API-First Way of Building Internal Developer Platforms

API-First Way of Building Internal Developer Platforms

Ruturaj Kadikar Ruturaj Kadikar
Ninad Desai Ninad Desai

A strong internal developer platform (IDP) takes care of the accessibility issues and abstracts away the pipeline sprawl. Even newcomers can get to “hello world” without scavenging a repo with the paved path. But here’s the catch: too often, IDPs lean heavily on portals. They add platforms’ elements like shiny dashboards, discovery tools, and templates without wiring them to the actual core capabilities or the muscle that makes workflows seamless.

Code itself isn’t the hard part. The system wrapped around it is. Platforms don’t fail because of a lack of polish on the UI. They lack the muscle, i.e., the APIs and application layer that actually move work forward.

If using the platform is harder than skipping it, developers will skip it.

Portals are faces. Platforms are muscle.

We love a good portal. But a portal without muscle is a showroom with no factory. Imagine a portal that doesn’t have any helpful documents or usable templates. Teams will click around, admire the catalog, and then
 go back to hand-rolled scripts because the heavy lifting isn’t actually wired up.

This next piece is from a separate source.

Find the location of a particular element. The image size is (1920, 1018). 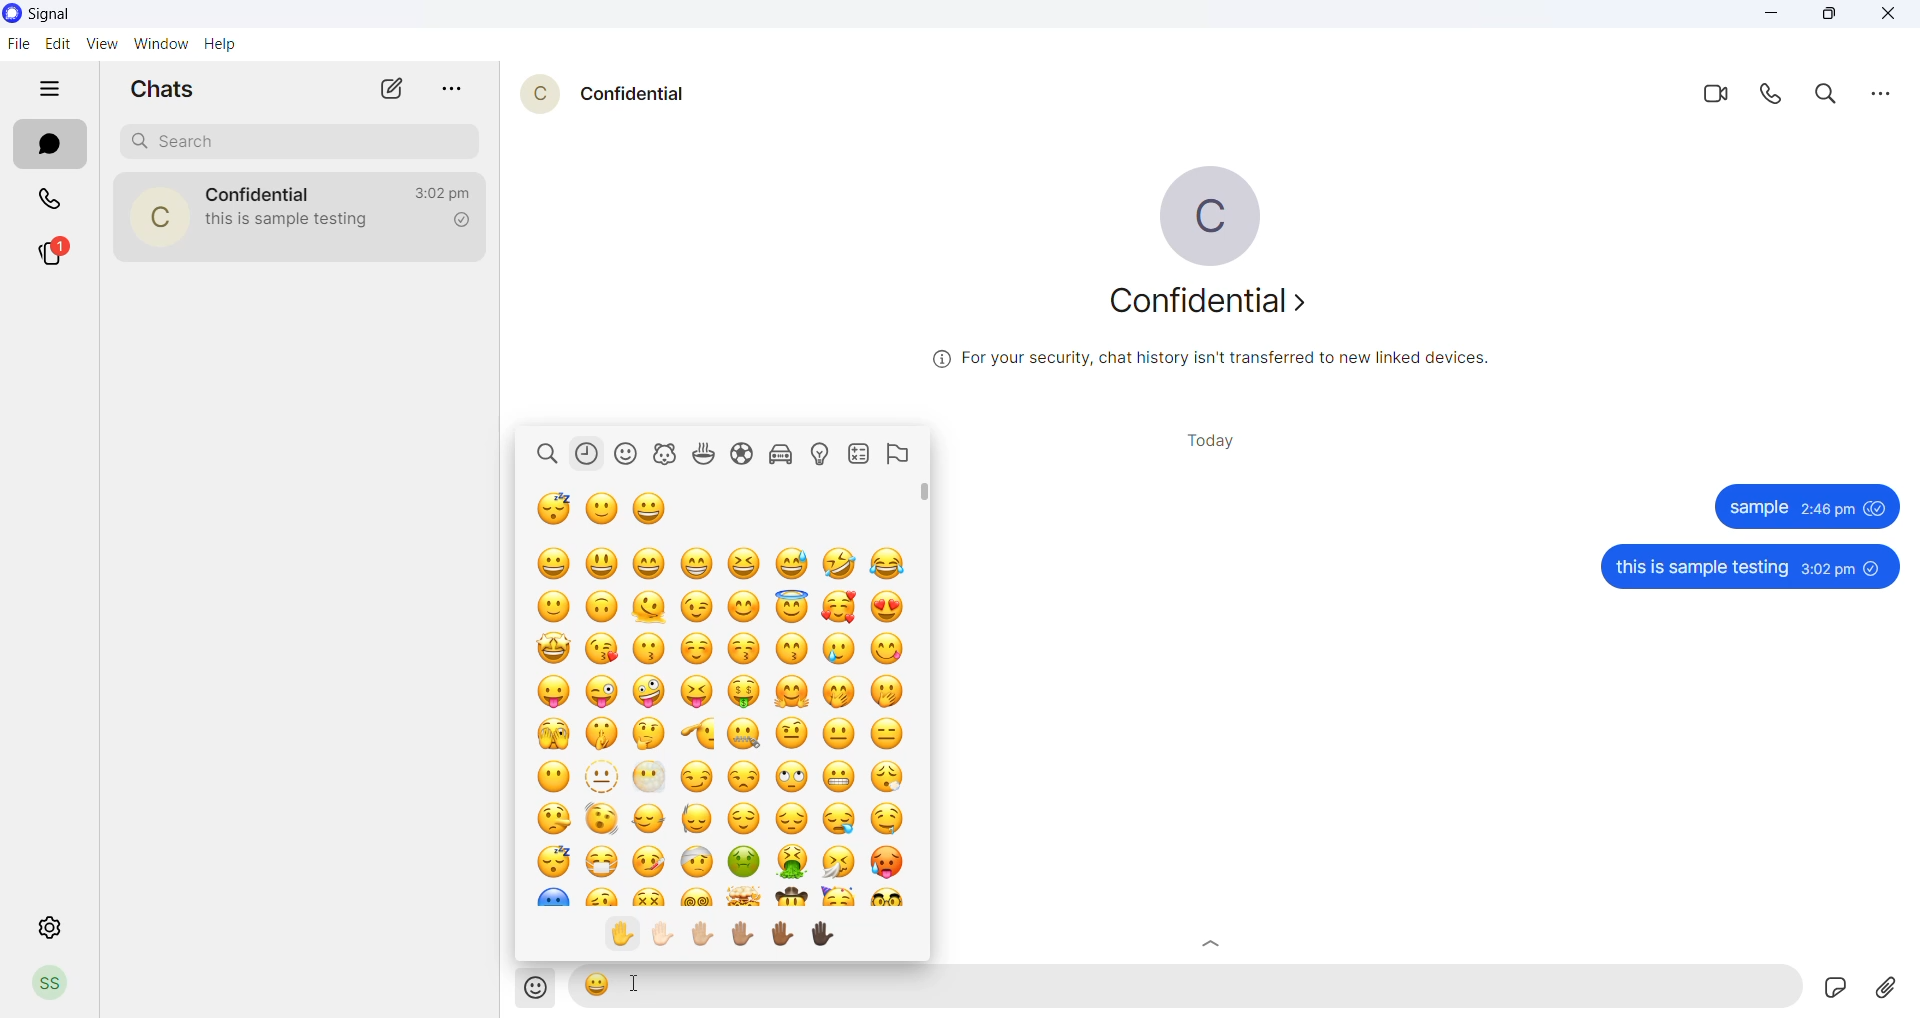

chats heading is located at coordinates (169, 88).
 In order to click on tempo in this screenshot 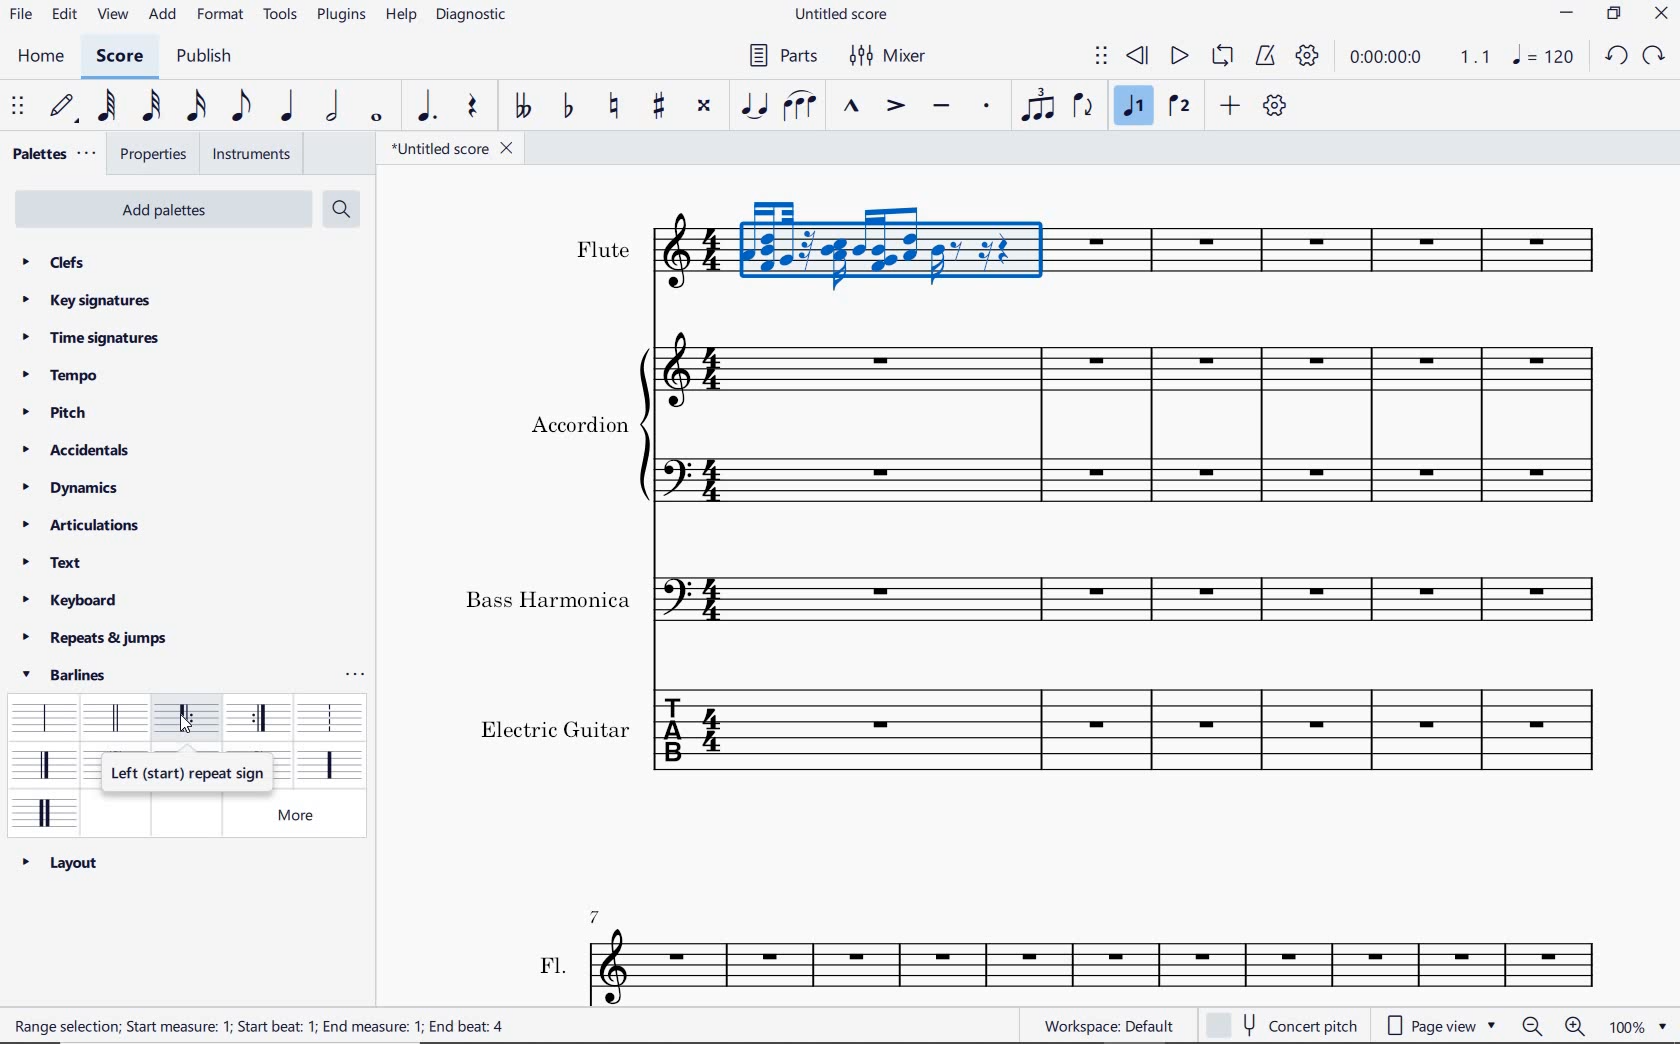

Muscle-first flips the sequence:

  1. Build an application/API layer that encapsulates the workflows, policy, and security you want every team to enjoy.

  2. Expose that muscle through thin faces: a portal, a CLI, ChatOps—whatever the team prefers.

  3. Keep the faces lightweight so they can evolve; keep the muscle strong so the experience is consistent, auditable, and reliable.

With this approach, adoption will stop needing mandates. Engineers will choose the golden path because it is much smoother and faster.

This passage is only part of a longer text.